The talented racer, gifted engineer, and catalyst for the MGB GT V8 project, Ken Costello, has died. He was 88. 

Ken Costello was born in Kent in 1927 and displayed a passion for engineering from an early age: by  18 he had graduated from Woolwich Polytechnic having specialised in automotive engineering, later working at the Motor Industry Research Department in Brentford. But he quickly marked himself out as being a hands-on designer. 

His first major foray into tuning came in 1959 while souping-up a friend’s Mini. Costello took the car to Castle Combe, setting a lap record in the Special Saloons Group 3 Class, following it up with further success at Brands Hatch, Mallory Park, Crystal Palace and Snetterton. He proved a force to be reckoned with behind the wheel of a Mini, but his early racing career included a number of other models. Over the course of 10 years, the tuner entered more than 400 saloon races.

Ken Costello

By the mid- to late 1960s, Costello had graduated to Formula Three after purchasing an ex-Chequered Flag Brabham BT20 with a Cosworth MAE engine. It was in this car that he got his first taste of the silver screen while driving it during filming of the movie Grand Prix. 

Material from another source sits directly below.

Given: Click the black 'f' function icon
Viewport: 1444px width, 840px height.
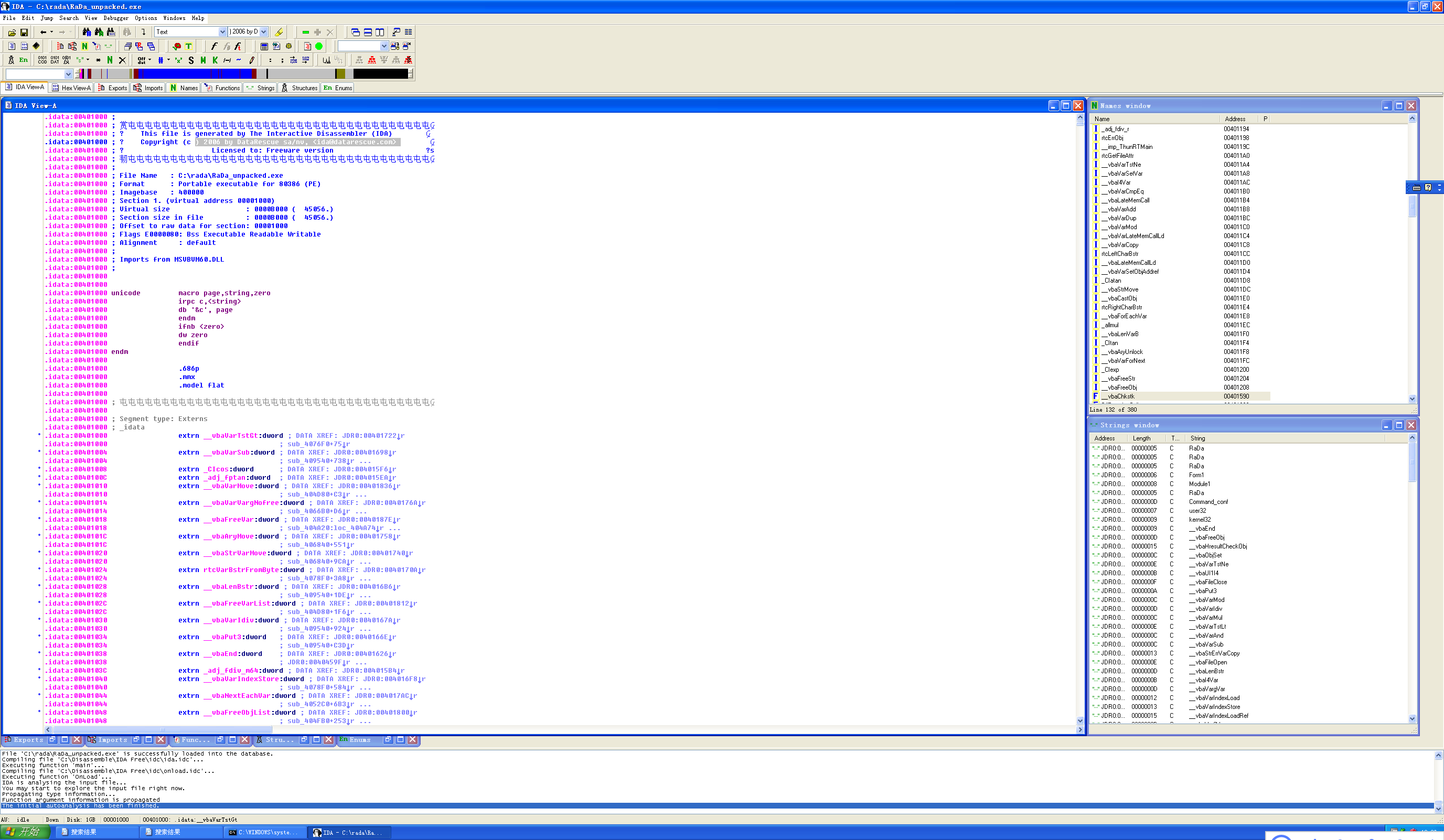Looking at the screenshot, I should (215, 47).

Of course, it was his passion for the MGB for which Costello became a household name. After returning from filming, he began to tinker with a Rover V8 and a red MGB Roadster borrowed from a friend. Despite the factory ruling out V8 power due the restrictions of the B’s body shell, Costello quickly had his working prototype. His long-time employer, Lady Cripps of Cripps Brothers, was the recipient of his next car, this time a B GT featuring an MGC rear axle. Shortly after he went into business himself, opening premises near Farnborough. 

Ken Costello

He quickly attracted the attention of Longbridge, and was courted by director of engineering Charles Griffin, who arranged for British Leyland engineers to test one of his conversions. They were suitably impressed and forged ahead with a factory car, which emerged in August 1973. But, fearing competition, BL cut off Costello’s supply of Rover engines, undercutting his prices in the process. 

The recognition that was never forthcoming from the factory was amply supplied by MG fans and enthusiasts, who recognised the enormous contribution Costello made not only to the MGB GT V8 project, but also the RV8 in later years. He became a regular visitor  at MG club events, and was a friend to many.